Let’s find out—together.
“Contribute. Question. Improve. Together.”
“Social Contribution Pact v3.2” – A Prototype for Post-Scarcity Governance (Pilot: $400M, 100K People, Open Source on GitHub)
byu/BigBallaZ34 inFuturology

4 Comments
This sounds like one of the two futures shown in the short story Manna. It’s a fun read.
https://marshallbrain.com/manna1
I don’t see how something like this is possible until we have 3d printers that can print complex machines themselves. As long as you are reliant on the existing capitalist infrastructure for any manufacturing you will be worn down. The greed that is inherent in capitalism always looks for more profit to squeeze so you have to either become a capitalist or you get squeezed. Look at what happened to communes after the 60s – they all either failed or became for profit farms/corporations. I mean you could argue that’s even what happened to the USSR. Capitalism will erode competition.
400 million is not as much as you think. Look at how much different cities spend on homelessness. In Manna I think the proposed utopia/society started with a trillion dollars and focused on developing technology to become fully self sufficient.
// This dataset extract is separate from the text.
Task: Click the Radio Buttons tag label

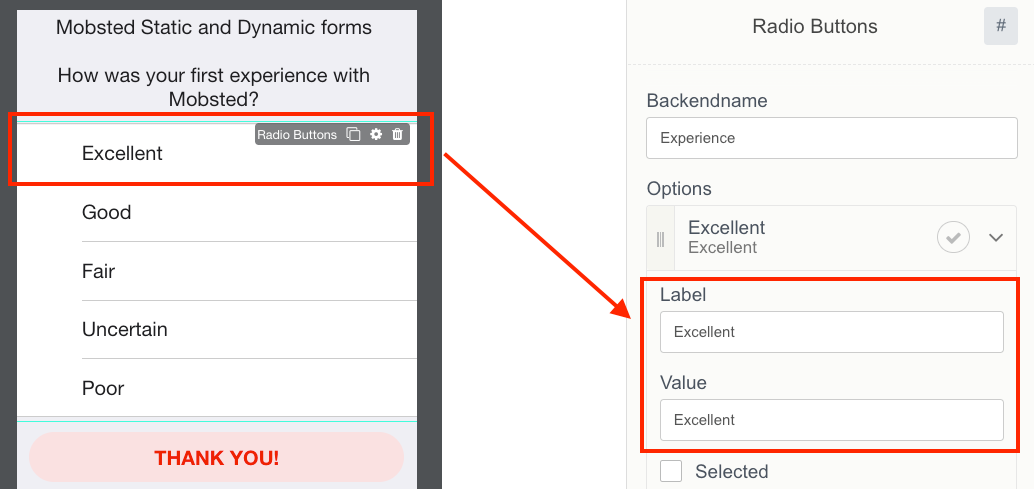Action: point(297,134)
>Citizen Override Panels: Elected councils with veto power
You are fucked already.
This is the Achilles heel, as those people will inevitably be the loudest and most opinionated and will serve their interests first.
It is always the Achilles heel of any of these types of of Utopian projects, their optimism blinds them to the fact they are dealing with *human beings*.
Hopefully a reading of what happened at Plymouth Rock and the Tragedy of the Commons was done along with Manna.
Is the labor compulsory? What will do you to prevent people from attempting to exploit these new systems for power?
I really like the thought you’ve put this. A decentralized bottom-up system of governance is exactly what we need. I’ve been daydreaming about blockchain enabled direct democracy for a while now, with many overlaps to your ideas.
My big question is how do we switch over? Let’s say we’ve audited and tested this alternative system. We built an app that uniquely IDs participants and enables all their civil rights and responsibilities as citizens of this system. How do we get mass adoption without causing people to effectively be liable to two governance systems, the one in place in their region and the one they choose here.
I know you suggest this has to be a government enabled experiment, but say for a moment that representatives of existing systems that provide undue selfish benefit to decision makers in that system may not want to lose power. How do we transition without a culture/civil war?